Copy out every line of the data below that contains the string "resolution", matching case exactly.

* START *

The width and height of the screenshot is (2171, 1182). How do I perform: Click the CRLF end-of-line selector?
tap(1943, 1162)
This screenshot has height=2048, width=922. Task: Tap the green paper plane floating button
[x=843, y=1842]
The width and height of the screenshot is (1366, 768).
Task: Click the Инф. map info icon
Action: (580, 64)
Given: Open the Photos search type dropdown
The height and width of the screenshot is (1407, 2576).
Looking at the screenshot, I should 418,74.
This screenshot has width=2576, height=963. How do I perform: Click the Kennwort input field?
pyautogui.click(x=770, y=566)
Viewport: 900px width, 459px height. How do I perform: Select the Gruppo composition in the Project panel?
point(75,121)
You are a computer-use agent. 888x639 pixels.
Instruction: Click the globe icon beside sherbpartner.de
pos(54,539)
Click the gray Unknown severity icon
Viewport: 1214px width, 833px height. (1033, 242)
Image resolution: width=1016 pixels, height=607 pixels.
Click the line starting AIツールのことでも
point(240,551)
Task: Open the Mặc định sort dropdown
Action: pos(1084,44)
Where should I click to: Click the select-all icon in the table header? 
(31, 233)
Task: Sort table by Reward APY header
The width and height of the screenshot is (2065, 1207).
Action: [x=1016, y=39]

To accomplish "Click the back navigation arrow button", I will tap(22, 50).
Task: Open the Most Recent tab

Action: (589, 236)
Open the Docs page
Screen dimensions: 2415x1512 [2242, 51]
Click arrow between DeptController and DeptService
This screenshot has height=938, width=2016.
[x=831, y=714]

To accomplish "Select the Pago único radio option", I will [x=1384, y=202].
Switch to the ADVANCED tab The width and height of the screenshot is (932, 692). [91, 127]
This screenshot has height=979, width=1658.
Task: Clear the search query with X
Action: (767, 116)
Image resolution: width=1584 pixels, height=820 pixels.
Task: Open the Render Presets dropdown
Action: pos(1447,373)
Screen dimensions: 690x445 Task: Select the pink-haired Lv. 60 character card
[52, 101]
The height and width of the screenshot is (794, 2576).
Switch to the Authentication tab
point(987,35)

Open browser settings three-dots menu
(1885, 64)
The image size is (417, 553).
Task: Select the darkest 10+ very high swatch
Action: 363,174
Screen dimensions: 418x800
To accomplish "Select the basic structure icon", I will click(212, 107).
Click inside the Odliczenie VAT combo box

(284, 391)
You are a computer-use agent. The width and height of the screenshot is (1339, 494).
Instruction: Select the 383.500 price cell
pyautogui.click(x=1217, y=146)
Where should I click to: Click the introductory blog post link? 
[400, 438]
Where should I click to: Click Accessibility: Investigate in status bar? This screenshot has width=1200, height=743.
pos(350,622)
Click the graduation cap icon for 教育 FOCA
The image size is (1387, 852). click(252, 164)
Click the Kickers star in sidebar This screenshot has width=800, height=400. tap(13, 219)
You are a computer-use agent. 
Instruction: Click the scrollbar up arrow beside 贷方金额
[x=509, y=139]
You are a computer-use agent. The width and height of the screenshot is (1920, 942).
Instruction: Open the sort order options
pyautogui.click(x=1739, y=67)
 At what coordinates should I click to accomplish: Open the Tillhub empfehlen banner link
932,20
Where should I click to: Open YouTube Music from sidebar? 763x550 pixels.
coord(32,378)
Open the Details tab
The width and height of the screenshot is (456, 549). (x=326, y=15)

* END *

Complete response:
Image resolution: width=1016 pixels, height=607 pixels.
Image resolution: width=1584 pixels, height=820 pixels.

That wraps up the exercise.